La Ley Federal de Protección de Datos Personales en Posesión de los Particulares (LFPDPPP) es la ley mexicana que regula cómo las empresas recopilan, almacenan y usan datos personales de los ciudadanos mexicanos. Fue publicada en 2010 y su reglamento en 2011.
¿Qué tiene que ver con WhatsApp y la IA?
Cuando un agente IA atiende a un cliente por WhatsApp, procesa datos personales:
- Número telefónico
- Nombre del contacto
- Contenido de los mensajes
- Historial de conversaciones
- Posiblemente: dirección, email, datos de pago
Estos datos están protegidos por la LFPDPPP sin importar si los procesa un humano o una máquina.

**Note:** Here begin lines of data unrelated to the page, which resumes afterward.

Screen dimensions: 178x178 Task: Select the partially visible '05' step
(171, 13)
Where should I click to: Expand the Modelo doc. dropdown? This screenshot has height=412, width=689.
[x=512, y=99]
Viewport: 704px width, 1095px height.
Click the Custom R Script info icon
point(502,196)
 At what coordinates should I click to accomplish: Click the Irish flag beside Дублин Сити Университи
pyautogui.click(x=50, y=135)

Los 4 principios ARCO que debes cumplir
| Derecho | Significado | Cómo cumplir con Trement |
|---|---|---|
| Acceso | El cliente puede pedir ver qué datos tienes | Exportación de datos en 1 click |
| Rectificación | El cliente puede pedir que corrijas sus datos | Edición de contactos en el panel |
| Cancelación | El cliente puede pedir que elimines sus datos | Borrado completo del contacto |
| Oposición | El cliente puede oponerse al uso de sus datos | Desactivación del contacto en el agente |
Aviso de privacidad: qué debe incluir
La LFPDPPP exige un aviso de privacidad que informe al cliente:
- Quién es el responsable del tratamiento (tu empresa)
- Qué datos se recopilan
- Para qué se usan (finalidad)
- Cómo ejercer derechos ARCO
- Si los datos se comparten con terceros
Aviso simplificado para WhatsApp
Puedes configurar tu agente IA para enviar un aviso simplificado al inicio de cada conversación:
"Al continuar esta conversación, aceptas nuestro aviso de privacidad: [enlace]. Tus datos son tratados por [empresa] conforme a la LFPDPPP."

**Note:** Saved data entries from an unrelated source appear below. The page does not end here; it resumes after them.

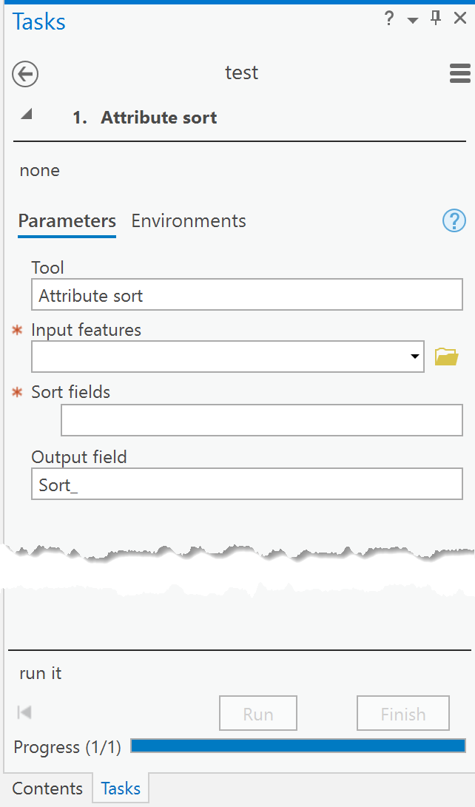Open the Contents pane tab

point(47,789)
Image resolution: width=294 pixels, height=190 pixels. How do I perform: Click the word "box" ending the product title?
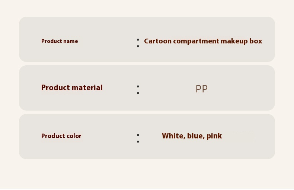coord(256,41)

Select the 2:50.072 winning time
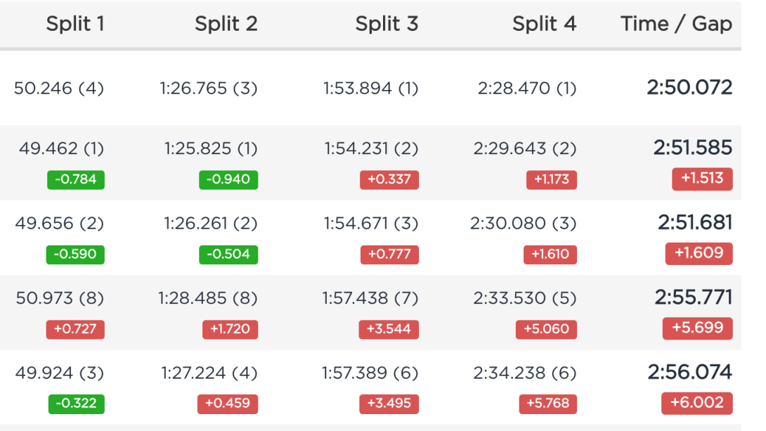pyautogui.click(x=689, y=88)
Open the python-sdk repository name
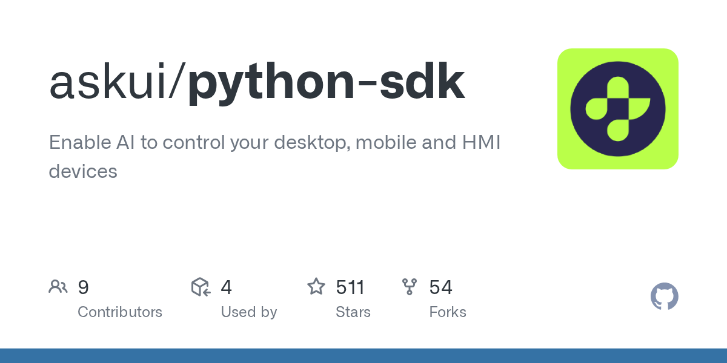The width and height of the screenshot is (727, 363). click(326, 83)
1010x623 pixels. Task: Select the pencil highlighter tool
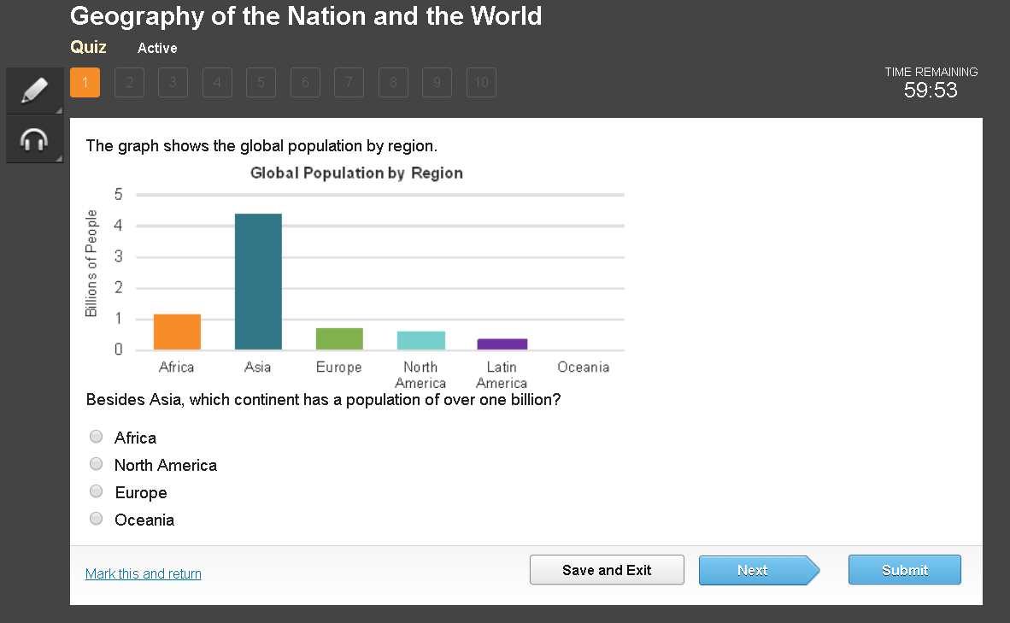[34, 91]
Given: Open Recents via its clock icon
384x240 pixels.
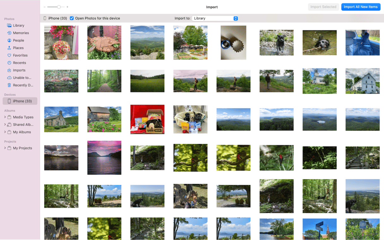Looking at the screenshot, I should (x=9, y=63).
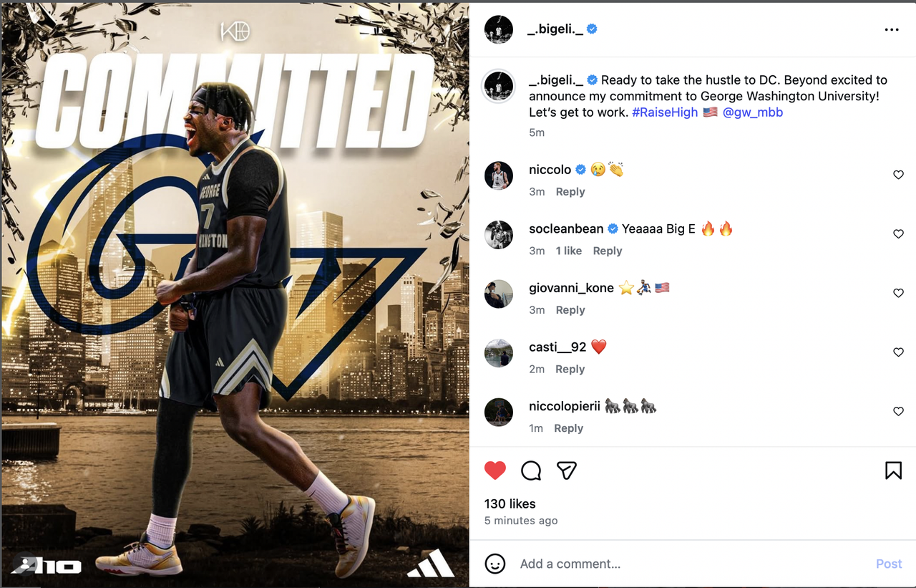The image size is (916, 588).
Task: Like niccolo's comment
Action: coord(898,175)
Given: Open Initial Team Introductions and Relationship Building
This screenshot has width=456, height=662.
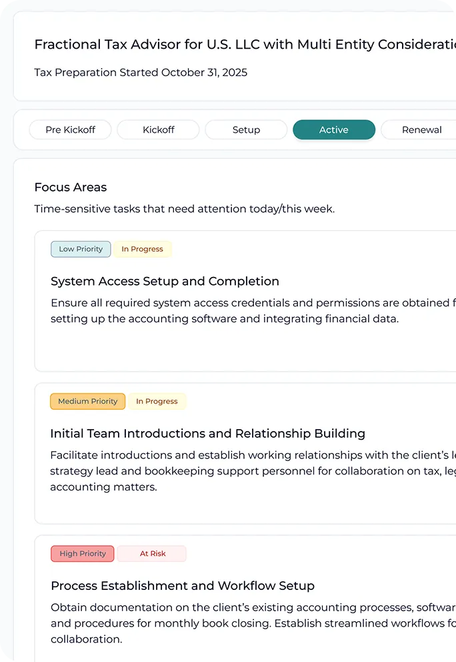Looking at the screenshot, I should click(207, 433).
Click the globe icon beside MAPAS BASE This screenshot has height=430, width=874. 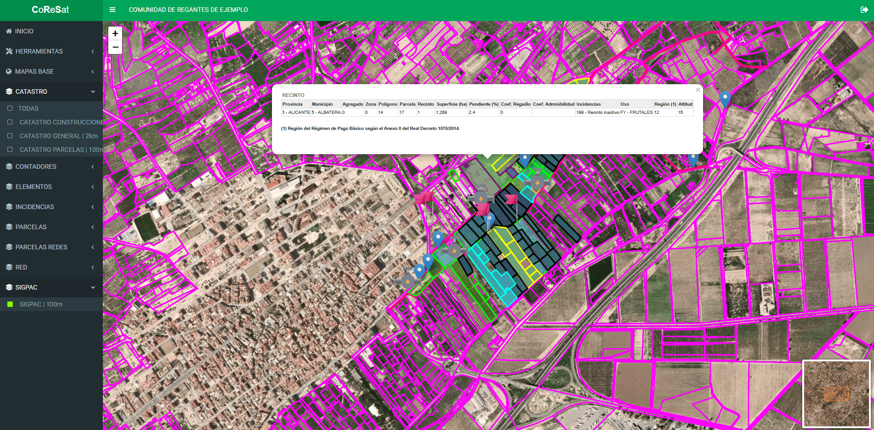click(9, 71)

Sanciones por incumplimiento
| Infracción | Sanción (UMA 2026) | Equivalente aprox. MXN |
|---|---|---|
| No tener aviso de privacidad | 100–160,000 UMA | $10,800–$17,280,000 |
| No atender derechos ARCO | 100–160,000 UMA | $10,800–$17,280,000 |
| Transferencia no autorizada | 200–320,000 UMA | $21,600–$34,560,000 |
| Datos sensibles sin consentimiento expreso | 200–320,000 UMA | $21,600–$34,560,000 |
Checklist de cumplimiento para PyMEs mexicanas
- ✅ Publica tu aviso de privacidad en tu sitio web
- ✅ Configura el mensaje de consentimiento en el agente IA
- ✅ Ten un canal para solicitudes ARCO (email o WhatsApp)

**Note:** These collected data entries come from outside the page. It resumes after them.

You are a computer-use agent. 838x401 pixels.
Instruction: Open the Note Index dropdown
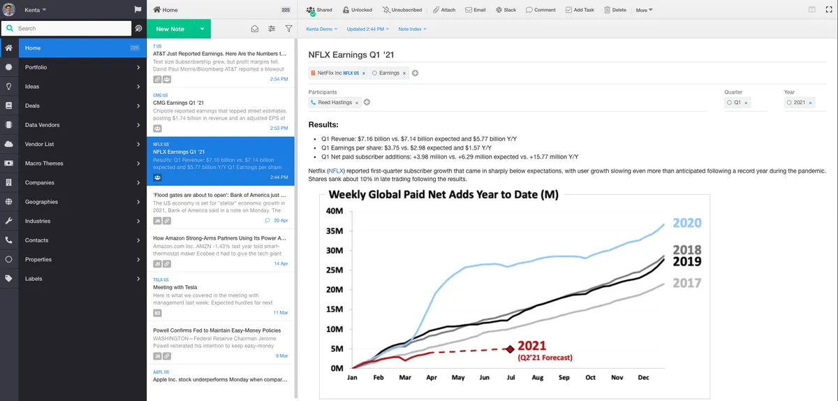point(413,29)
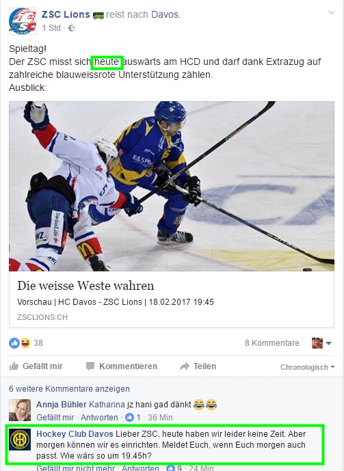This screenshot has height=471, width=344.
Task: Toggle Gefällt mir on the post
Action: click(x=36, y=366)
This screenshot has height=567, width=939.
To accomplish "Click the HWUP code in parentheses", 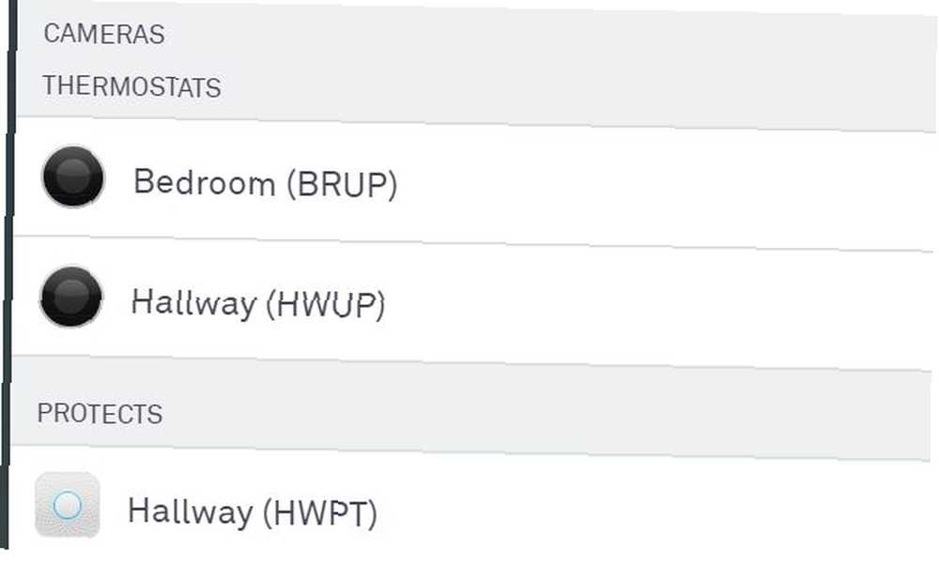I will tap(326, 305).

- ✅ No almacenes datos sensibles (salud, religión, orientación) a menos que sea necesario
- ✅ Configura retención de datos (30-90 días)
- ✅ Designa a un responsable de datos en tu empresa
¿INAI puede sancionar por usar IA?
El INAI (Instituto Nacional de Transparencia, Acceso a la Información y Protección de Datos Personales) no prohíbe el uso de IA. Lo que regula es el tratamiento de datos, independientemente de si lo hace un humano o una máquina.
Si cumples con el aviso de privacidad y los derechos ARCO, estás dentro de la ley.
"Cumplir con la LFPDPPP no es complicado — es un aviso de privacidad y un proceso de borrado de datos. Trement te facilita ambos. Y estar en regla te protege de multas millonarias."